## Task to complete
For the string "Disable", search the entries below and copy every line where it appears.

Stored data entries
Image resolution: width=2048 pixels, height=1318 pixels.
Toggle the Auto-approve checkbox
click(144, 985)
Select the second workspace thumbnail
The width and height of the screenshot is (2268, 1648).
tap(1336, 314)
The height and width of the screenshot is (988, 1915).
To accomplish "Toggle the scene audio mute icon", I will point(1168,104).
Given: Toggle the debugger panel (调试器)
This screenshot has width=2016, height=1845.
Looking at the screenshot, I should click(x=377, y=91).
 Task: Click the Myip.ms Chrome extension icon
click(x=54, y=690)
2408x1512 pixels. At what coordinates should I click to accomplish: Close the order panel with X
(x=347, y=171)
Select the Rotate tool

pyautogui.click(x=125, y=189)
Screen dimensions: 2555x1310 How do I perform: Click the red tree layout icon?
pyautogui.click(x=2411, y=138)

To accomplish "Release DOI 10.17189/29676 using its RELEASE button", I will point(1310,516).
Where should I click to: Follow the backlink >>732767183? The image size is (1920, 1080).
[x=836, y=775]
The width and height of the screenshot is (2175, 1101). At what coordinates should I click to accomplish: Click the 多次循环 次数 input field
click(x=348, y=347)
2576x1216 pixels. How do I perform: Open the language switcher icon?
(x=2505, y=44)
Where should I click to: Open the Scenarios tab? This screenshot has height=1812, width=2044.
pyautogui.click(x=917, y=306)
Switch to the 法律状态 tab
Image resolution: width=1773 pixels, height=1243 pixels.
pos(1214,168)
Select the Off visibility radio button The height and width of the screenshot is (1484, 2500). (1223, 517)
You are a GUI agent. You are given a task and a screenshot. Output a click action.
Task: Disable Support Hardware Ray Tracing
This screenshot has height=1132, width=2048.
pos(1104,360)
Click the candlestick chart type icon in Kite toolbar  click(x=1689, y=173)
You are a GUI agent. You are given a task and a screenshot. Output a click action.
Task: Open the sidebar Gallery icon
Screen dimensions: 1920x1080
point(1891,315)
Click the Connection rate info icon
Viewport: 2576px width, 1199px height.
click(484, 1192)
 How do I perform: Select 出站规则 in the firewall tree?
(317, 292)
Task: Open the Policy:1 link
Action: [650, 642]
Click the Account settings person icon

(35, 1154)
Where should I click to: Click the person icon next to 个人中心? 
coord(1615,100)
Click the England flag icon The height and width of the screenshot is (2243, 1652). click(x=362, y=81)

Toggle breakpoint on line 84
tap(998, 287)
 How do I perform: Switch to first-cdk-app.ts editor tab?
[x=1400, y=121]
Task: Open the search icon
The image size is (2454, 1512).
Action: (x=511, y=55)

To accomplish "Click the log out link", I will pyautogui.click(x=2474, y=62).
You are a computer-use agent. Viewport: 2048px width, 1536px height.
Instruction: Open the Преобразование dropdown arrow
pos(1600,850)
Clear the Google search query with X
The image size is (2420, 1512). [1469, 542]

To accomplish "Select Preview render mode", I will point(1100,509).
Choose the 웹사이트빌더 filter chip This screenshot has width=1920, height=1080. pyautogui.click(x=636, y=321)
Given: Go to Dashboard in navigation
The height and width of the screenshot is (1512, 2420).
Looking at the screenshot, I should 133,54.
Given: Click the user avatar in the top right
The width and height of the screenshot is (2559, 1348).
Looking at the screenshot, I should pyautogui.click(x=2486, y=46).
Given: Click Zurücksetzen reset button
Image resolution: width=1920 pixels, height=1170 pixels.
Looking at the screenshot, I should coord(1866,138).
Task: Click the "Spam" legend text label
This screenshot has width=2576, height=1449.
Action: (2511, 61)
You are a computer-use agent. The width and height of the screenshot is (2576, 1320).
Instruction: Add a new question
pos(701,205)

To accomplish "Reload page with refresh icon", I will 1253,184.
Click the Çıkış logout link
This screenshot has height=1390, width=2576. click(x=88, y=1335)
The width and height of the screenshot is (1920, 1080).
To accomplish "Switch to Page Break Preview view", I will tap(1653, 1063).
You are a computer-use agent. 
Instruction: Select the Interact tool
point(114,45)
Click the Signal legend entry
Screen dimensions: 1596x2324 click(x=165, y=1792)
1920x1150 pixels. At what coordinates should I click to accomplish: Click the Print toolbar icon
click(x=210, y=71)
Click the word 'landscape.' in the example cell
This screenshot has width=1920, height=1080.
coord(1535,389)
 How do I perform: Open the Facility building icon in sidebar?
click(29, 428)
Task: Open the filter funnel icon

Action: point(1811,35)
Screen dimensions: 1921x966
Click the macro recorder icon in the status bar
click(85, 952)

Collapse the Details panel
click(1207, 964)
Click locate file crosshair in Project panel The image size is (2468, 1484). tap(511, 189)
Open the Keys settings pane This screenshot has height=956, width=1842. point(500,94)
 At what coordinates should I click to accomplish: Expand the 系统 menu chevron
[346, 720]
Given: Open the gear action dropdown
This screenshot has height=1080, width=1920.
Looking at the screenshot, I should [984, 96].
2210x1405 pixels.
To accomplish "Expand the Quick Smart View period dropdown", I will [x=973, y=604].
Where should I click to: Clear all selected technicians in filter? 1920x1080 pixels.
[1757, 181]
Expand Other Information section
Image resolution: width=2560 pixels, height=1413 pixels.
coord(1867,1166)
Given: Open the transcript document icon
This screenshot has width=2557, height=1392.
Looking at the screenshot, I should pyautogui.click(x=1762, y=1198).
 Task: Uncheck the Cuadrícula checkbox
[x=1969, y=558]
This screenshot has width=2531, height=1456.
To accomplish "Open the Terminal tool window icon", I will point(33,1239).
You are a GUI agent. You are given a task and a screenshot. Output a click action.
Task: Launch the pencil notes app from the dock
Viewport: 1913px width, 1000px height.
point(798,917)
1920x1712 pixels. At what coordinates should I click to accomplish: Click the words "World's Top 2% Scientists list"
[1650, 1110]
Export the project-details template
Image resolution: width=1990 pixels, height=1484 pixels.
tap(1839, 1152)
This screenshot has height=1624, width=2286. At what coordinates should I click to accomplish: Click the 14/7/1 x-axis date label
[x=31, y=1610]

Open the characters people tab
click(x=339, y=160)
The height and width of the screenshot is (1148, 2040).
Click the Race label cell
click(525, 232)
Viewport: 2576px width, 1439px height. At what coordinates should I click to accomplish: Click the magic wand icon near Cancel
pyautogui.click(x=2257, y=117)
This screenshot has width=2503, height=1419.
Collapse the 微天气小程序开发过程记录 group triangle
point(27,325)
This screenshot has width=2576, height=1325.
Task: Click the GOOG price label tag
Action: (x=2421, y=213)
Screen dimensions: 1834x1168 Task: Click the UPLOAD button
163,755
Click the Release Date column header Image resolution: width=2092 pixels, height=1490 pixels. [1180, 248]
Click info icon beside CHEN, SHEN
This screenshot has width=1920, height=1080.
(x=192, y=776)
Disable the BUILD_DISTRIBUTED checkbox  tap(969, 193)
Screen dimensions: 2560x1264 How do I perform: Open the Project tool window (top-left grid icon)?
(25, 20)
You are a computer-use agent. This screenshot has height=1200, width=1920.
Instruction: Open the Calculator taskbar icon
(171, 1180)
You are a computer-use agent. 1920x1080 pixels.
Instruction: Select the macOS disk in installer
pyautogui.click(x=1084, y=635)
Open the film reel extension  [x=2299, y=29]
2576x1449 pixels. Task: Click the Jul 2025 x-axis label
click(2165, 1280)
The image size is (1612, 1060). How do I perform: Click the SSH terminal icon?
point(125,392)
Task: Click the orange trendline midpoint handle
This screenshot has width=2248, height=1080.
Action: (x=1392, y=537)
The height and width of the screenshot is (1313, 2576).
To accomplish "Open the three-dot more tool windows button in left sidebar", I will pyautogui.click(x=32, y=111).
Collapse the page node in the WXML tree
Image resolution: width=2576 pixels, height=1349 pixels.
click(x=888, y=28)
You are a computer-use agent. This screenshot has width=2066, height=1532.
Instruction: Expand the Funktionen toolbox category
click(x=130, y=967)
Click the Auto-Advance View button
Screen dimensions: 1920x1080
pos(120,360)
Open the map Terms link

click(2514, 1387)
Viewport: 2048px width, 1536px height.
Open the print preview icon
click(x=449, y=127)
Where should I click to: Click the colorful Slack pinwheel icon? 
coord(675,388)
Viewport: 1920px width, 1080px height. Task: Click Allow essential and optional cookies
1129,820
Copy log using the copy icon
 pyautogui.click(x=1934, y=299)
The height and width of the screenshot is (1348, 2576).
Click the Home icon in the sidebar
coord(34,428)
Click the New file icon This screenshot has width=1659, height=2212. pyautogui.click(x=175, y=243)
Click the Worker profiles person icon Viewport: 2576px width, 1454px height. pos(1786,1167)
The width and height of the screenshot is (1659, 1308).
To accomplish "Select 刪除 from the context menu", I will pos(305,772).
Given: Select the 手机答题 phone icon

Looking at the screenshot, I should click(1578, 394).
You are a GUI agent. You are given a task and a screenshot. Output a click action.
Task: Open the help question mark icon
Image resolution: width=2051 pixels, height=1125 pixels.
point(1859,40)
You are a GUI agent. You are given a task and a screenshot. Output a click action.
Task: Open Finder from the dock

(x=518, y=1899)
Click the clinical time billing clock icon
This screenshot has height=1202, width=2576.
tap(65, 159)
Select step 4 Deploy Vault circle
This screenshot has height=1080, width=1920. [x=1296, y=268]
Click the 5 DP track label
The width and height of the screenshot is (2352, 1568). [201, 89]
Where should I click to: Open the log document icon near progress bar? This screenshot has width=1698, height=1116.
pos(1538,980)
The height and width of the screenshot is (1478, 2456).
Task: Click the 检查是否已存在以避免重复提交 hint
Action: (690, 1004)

## Exercise output
Task: Disable Support Hardware Ray Tracing
Disable the BUILD_DISTRIBUTED checkbox  tap(969, 193)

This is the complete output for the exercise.